Despite the promising performance of our pipeline, several limitations remain. The accuracy of predictions depends heavily on the quality of structural inputs and the performance of epitope prediction tools, which may not fully account for conformational flexibility, glycosylation, or other post-translational modifications (Raybould et al., 2019). Moreover, a key distinction must be made between cross-reactivity and cross-neutralization—while our approach identifies antibodies likely to bind conserved regions, binding alone does not guarantee protective or inhibitory activity. Future improvements could include glycosylation-aware modeling, the use of deep learning frameworks for affinity and neutralization prediction (Jumper et al., 2021), and the integration of patient-derived antibody repertoires to enhance biological relevance. Ultimately, all in silico predictions must be complemented by experimental validation to confirm functional efficacy.

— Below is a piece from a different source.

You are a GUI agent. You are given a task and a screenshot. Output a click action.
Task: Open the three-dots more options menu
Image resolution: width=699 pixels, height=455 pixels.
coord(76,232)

Overall, this study presents a training-free computational pipeline that can be used to prescreen the antibody library for desirable crAbs. Notably, the framework is not restricted to viral targets and can be extended to other antigen families, such as bacteria and other infectious pathogens. In addition to a library of antibodies, it is also applicable to search against a library of well-known antigens with hundreds of strains with increasing input of computational power. In a landscape where rapid response to emerging pathogens is critical, such workflows may contribute to pandemic preparedness by informing the development of broadly neutralizing antibody and broadly protective vaccines.
Conclusion
5
This study presents a computational pipeline to facilitate the rapid discovery of crAbs and demonstrates an example on coronavirus spike antigens. By combining structural conservation, binding potential, and conformational epitope similarity scoring, the workflow enables the systematic identification of antibodies capable of recognizing conserved regions across viral variants. The successful identification of candidate antibodies against multiple coronavirus strains—including SARS-CoV-2 and SARS-CoV—highlights the workflow’s potential in guiding broad-spectrum therapeutic development. While experimental validation remains essential, this approach offers a powerful, scalable tool for accelerating antibody discovery and enhancing preparedness for future viral outbreaks.